┌─ TEXT EXCERPT

Google, in their infinite wisdom, have decided that the Accept-Encoding header is essentially useless.

Why I don't know, but if you deploy with Google App Engine and rightfully expect their boundary proxies to compress your data for you, then you have to make sure your clients's User-Agent is either whitelisted or contains the magic four bytes gzip. (So if your client happens to be named "tagzipper" for example, Google will gzip for you.)

In their defense this is documented behavior, but it doesn't make it any less quirky. As it turns out, we hit the billed quota we set because our clients aren't including "gzip" in their UA strings... D'oh.

Might be good to know!


Working with UNIX timestamps in Python

So, like many others, I thought I knew how to work with UNIX timestamps in Python. After all, I pride myself on being pretty well-versed in my one favorite language!

However, I also like many others, started using MongoDB recently. MongoDB really forces you to think about timezones, so I argued to myself that this is the equivalent of going from str to unicode - more work, little payoff, but a lot more correct and in the end saves multiple headaches.

So MongoDB stores Epoch offsets like many others, in 64-bit unsigned integers. It doesn't store any timezones or anything (note: timestamps without definite timezones are called naïve.)

Why should you care? What's the point, you ask? Where is the culmination? Well as it turns out, there are subtleties. Very subtle subtleties. Here's how we receive messages on a site I develop:

  1. Incoming HTTP/SMSC/whatever call with message data,
  2. timezone is inferred depending on transport (let's say it's CET),
  3. either use the current UTC time, or infer from message data the timestamp and convert to UTC,
  4. store this UTC timestamp.

The important part: this works fine. There is absolutely nothing wrong with this process. What fails, of course, is the part you'd least expect to fail - our pagination, which is done with Epoch offsets:

  1. Pageful of messages is requested,
  2. find the last message in the dataset,
  3. take whatever attribute we sorted by on this particular message,
  4. convert that timestamp to an integer offset from Epoch.

How on earth could this fail? It's such a dead-simple task. Let's pseudocode it!

# Why isn't this part of the standard library?
import time
def dt2unix(dt):
    return time.mktime(dt.timetuple()) + (dt.microsecond / 10.0 ** 6)

def next_page_offset(message_set, sort="created"):
    vals = sorted(message_set, key=lambda m: m[sort], reverse=True)
    return dt2unix(vals.next())

Seems fairly straight-forward, right? Take the lowest value for the key by which the entire dataset was sorted and make use of the fact that the next page's max(m[sort]) is less than this page's min(m[sort]).

As it turns out, no - this will behave in very odd ways on some machines. Yes, some machines - which ones will become evident soon.

The error is best explained by converting the Epoch offsets into datetime objects again:

def unix2dt(offset):
    return datetime.datetime.fromtimestamp(float(offset))

We should expect unix2dt(dt2unix(dt)) == dt to hold, and it does! So what's the fuzz about? Well...

>>> print dt
1970-01-01 00:00:00+00:00
>>> unix2dt(dt2unix(dt))
datetime.datetime(1970, 1, 1, 0, 0)
>>> dt2unix(dt)

└─
┌─ RECORDED DATA

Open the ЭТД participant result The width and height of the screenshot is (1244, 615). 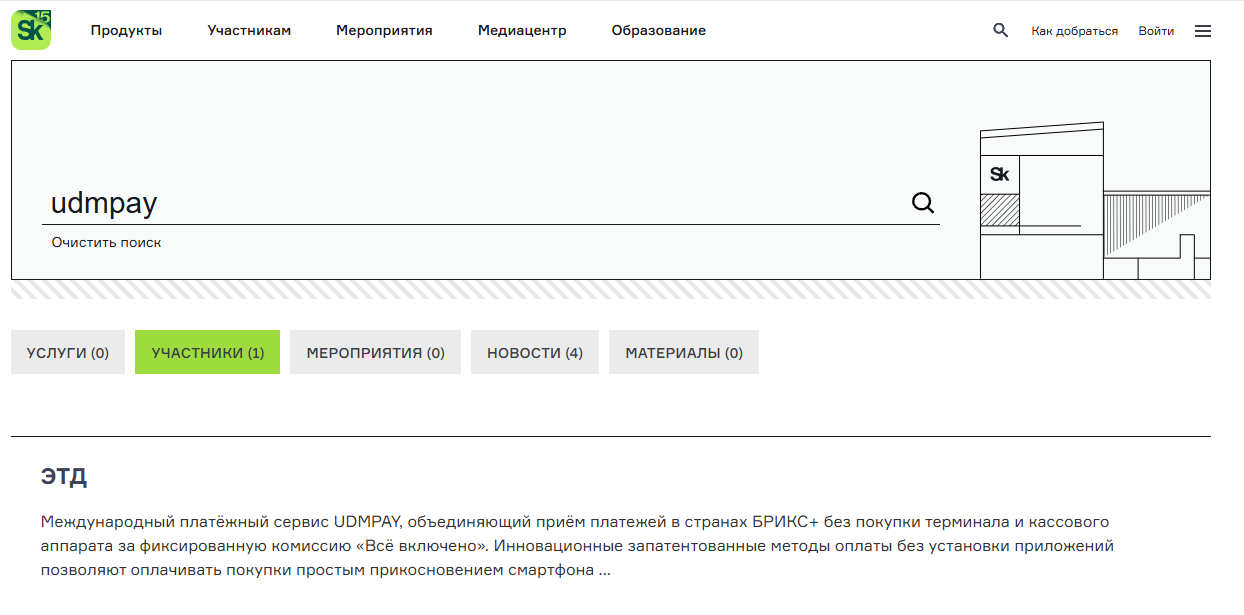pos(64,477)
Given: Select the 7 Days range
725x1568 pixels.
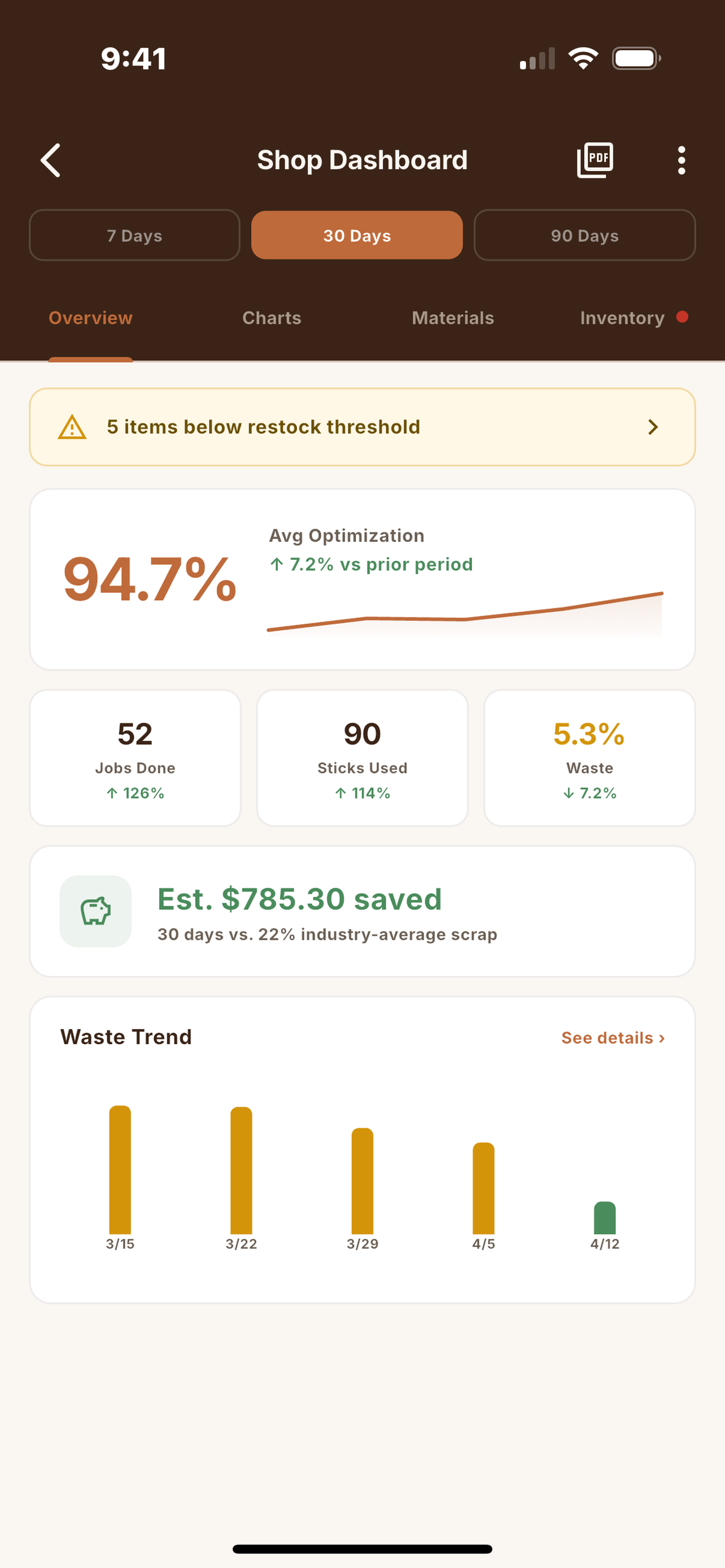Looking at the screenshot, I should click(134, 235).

└─

Condense the paragraph of the excerpt that begins "Why I don't know" into a short bulleted list that keeps its main facts. The data above can be set aside; nothing here depends on them.

- This applies when you deploy with Google App Engine and expect its boundary proxies to compress your data.
- For compression to happen, the client's User-Agent must be whitelisted or contain the four bytes "gzip."
- For example, Google will gzip for a client named "tagzipper."
- The writer doesn't know why it works this way.